Case considered: Castledowns Law Office Management Ltd. v. FastTrack Technologies Inc., 2009 ABCA 148

PDF version: The perils of selling the same property twice (with an aside on styles of appellate decision-making)

This was a dispute between two purchasers of the same piece of commercial real estate in Edmonton, the Vienna Building at 7708-104 Street. The vendor, 1131102 Alberta Ltd, sold the property first to FastTrack Technologies Inc. (FastTrack). That agreement was conditional upon the vendor’s lawyer’s approval. The vendor also entered into a second or back-up agreement with Castledowns Law Office Management Ltd. (Castledowns). The back-up agreement with Castledowns was conditional on “satisfactory confirmation of termination” of the FastTrack agreement. The resolution of the dispute turned on the interpretation to be given those words.

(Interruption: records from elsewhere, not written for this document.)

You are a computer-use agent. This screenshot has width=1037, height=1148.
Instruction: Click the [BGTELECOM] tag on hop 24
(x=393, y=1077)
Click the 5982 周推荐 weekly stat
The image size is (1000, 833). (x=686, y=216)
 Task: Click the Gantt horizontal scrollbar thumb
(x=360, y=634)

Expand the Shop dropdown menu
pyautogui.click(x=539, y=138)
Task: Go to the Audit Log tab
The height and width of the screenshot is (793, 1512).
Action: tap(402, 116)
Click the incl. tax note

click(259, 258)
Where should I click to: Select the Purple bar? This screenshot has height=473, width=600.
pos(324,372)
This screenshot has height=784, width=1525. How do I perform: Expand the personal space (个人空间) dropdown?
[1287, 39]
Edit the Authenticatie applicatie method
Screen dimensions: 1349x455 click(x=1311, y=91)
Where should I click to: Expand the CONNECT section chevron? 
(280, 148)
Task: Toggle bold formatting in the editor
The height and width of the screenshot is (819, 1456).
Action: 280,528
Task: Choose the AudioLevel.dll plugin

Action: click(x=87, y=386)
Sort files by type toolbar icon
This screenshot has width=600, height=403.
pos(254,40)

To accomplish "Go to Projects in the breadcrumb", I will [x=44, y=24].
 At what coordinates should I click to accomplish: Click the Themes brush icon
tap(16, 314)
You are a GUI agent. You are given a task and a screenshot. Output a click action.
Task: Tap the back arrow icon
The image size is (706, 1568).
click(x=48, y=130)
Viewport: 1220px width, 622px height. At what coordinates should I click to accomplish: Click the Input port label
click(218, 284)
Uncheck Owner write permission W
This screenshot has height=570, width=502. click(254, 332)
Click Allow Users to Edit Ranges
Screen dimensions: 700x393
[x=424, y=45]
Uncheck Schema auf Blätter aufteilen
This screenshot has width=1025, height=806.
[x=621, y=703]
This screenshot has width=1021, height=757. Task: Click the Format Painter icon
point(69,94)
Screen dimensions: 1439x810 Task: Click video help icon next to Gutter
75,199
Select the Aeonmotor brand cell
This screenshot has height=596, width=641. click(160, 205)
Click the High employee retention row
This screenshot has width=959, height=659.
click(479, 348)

This was the issue on which the dissent of Mr. Justice Frans Slatter parted ways with the majority judgment of Madam Justice Carole Conrad, concurred in by Mr. Justice Clifton O’Brien. Was it enough if the vendor could legally terminate the agreement with FastTrack and did so? Or did FastTrack have to ratify any purported termination by the vendor? This contract interpretation issue is perhaps less interesting than the fact that neither the majority nor the dissenting judgment engage with the other on that or any other issue. This style of appellate decision-making has been called “uncooperative” in the empirical literature that examines why justices decide as they do. (See, e.g., Benjamin Alarie and Andrew Green, “Charter Decisions in the McLachlin Era: Consensus and Ideology at the Supreme Court of Canada.”) The label “uncooperative” is not necessarily intended to be pejorative, depending on the reason for the lack of cooperation. Some judges value independence as the best method for achieving internally consistent reasoned decisions. Some Chief Justices encourage certain styles of interaction in the preparation of judgments. Sometimes, however, the lack of cooperation is due to ideological or personal differences. It usually takes a very large number of judgments before the reason becomes clear, with ideological or personal constraints on cooperation tending to lead to more plurality and dissenting judgments.